Respite care scheme

Respite care (“avlastningstiltak”) is a service for individuals and families who provide care to someone with demanding care needs. Respite care is needs-based and can be organised in various ways.

Avlastning kan tilbys i eget hjem eller i institusjon.

Illustration: Johnér Bildbyrå AB

The aim of respite care is to:

  • prevent overloading
  • give you the leisure time and holidays you need
  • enable you to take part in normal community activities

Respite care is free of charge and can be provided either as respite care in your own home or as a stay at an institution.

Who is entitled to respite care?

You may be entitled to respite care if you care for someone with demanding care needs.
Examples include:

  • if you work many hours a month providing care
  • if the care is more physically or mentally demanding than usual
  • if the care involves a lot of work or interrupted sleep at night

The municipality is obliged to offer a range of respite care services and can for example provide such care in the form of home help, day care or respite care at a nursing home. The aim of the respite care is to give you a normal amount of leisure time, enable you to go away on holiday and time to maintain your social network.

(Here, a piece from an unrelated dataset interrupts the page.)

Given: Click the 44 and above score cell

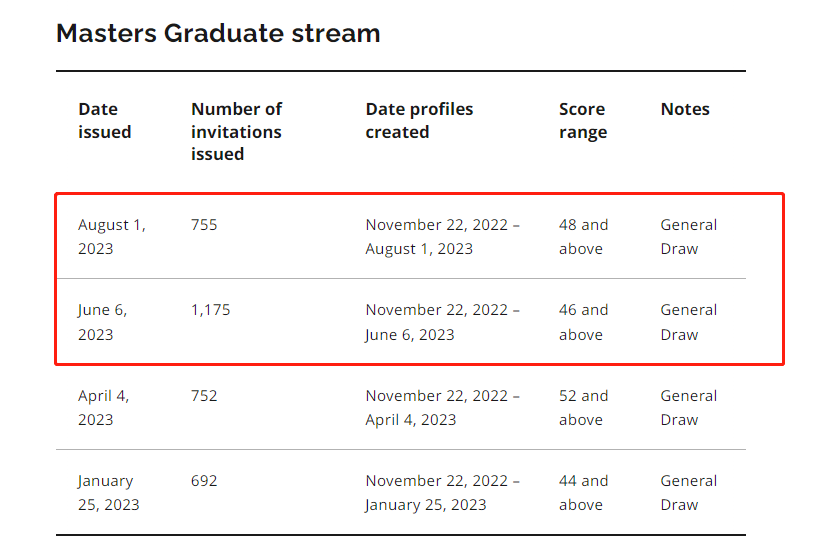Looking at the screenshot, I should pos(583,492).
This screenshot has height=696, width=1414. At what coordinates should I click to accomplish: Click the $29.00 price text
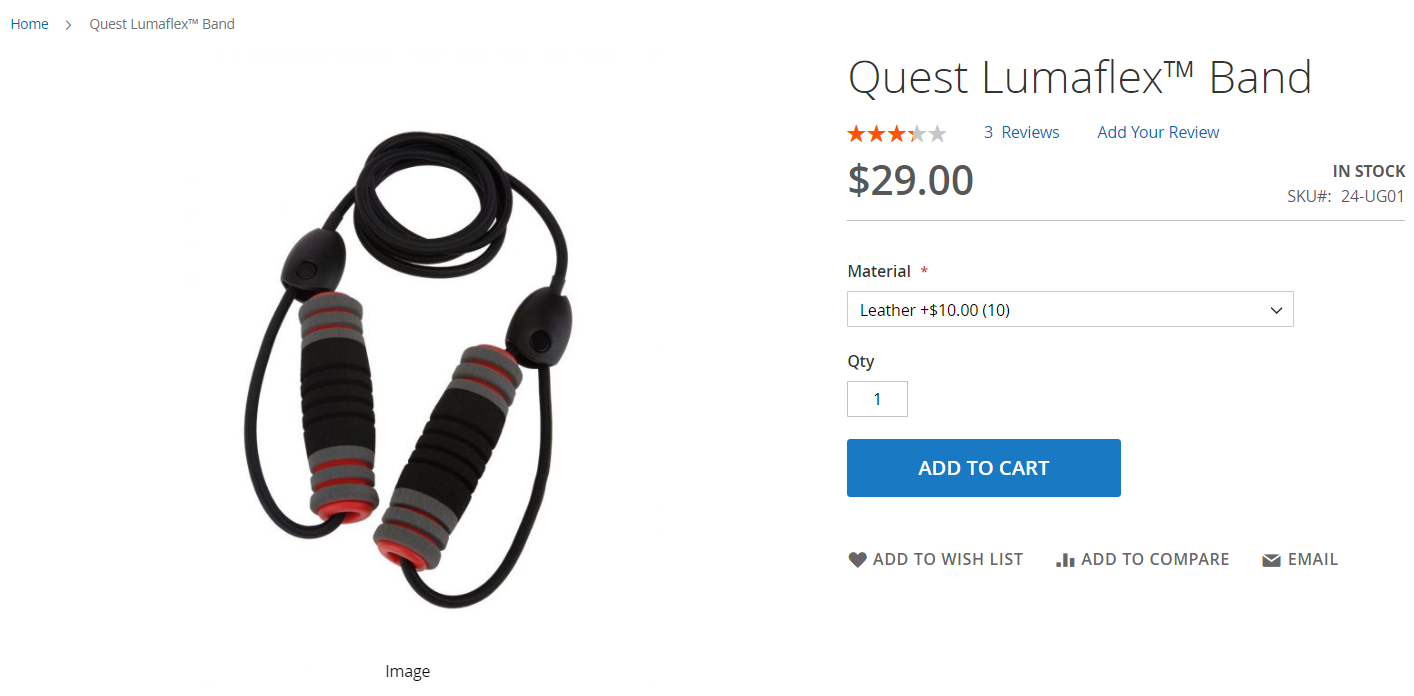(910, 181)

The municipality will assess the level of support that you need and decide in cooperation with the individual care provider whether the services should be provided in the form of respite care.

How do I apply for respite care?

You should apply to your municipality if you need respite care. You can find out how to apply on the municipality's website or by contacting the municipality.

Once you have applied, the municipality will be obliged to give you a written decision (individual decision). This applies whether or not your respite care is approved. The decision will state the services that you have been granted, their scope and how they will be organised. If your application is rejected, the reason for the rejection will be explained.

Appealing against decisions

You can appeal if you are not satisfied with the decision you have been given. This applies if you believe that you have not been granted enough relief, that the relief should be provided in a different way or that your application has wrongly been rejected. The decision will explain what you need to do in order to appeal.

Your appeal should be sent to the municipality, who will review the case. If the municipality does not uphold your appeal, your case will be referred to the county governor for a final decision.

There is a patient and user ombudsman in every county. You can contact them for advice, guidance and information about your rights as a patient, user or relative.